▼▼▼

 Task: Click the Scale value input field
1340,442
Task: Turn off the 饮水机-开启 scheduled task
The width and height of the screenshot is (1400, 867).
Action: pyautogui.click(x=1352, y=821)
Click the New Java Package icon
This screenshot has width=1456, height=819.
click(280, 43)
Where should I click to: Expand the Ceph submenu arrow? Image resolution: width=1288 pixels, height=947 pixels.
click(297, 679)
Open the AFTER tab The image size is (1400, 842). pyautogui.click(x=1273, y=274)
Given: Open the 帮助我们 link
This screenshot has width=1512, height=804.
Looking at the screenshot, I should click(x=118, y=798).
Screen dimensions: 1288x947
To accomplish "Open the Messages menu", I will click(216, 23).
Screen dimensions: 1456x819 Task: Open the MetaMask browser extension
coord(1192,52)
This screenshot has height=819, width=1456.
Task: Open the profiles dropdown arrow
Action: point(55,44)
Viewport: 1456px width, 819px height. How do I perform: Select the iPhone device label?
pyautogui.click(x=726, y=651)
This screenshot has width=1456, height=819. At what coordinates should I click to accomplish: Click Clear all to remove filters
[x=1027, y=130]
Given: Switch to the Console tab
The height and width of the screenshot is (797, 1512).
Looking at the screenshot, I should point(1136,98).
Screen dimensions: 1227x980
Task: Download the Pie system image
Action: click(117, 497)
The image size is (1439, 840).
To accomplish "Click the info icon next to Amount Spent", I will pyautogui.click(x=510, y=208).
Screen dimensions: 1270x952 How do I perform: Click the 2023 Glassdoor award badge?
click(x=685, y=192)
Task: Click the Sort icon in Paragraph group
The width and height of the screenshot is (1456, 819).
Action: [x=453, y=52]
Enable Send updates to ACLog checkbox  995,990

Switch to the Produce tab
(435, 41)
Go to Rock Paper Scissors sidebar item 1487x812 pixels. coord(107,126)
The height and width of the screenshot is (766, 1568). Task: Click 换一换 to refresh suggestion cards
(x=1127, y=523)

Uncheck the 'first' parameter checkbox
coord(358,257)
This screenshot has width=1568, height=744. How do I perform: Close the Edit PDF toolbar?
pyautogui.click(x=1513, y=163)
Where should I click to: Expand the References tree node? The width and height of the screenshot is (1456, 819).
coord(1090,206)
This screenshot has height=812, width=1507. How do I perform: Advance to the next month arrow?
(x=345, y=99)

▲▲▲

**Activity:** Provide a count of the lines in the data above that include the word "icon", stating the number alone.

**Answer to the problem:** 3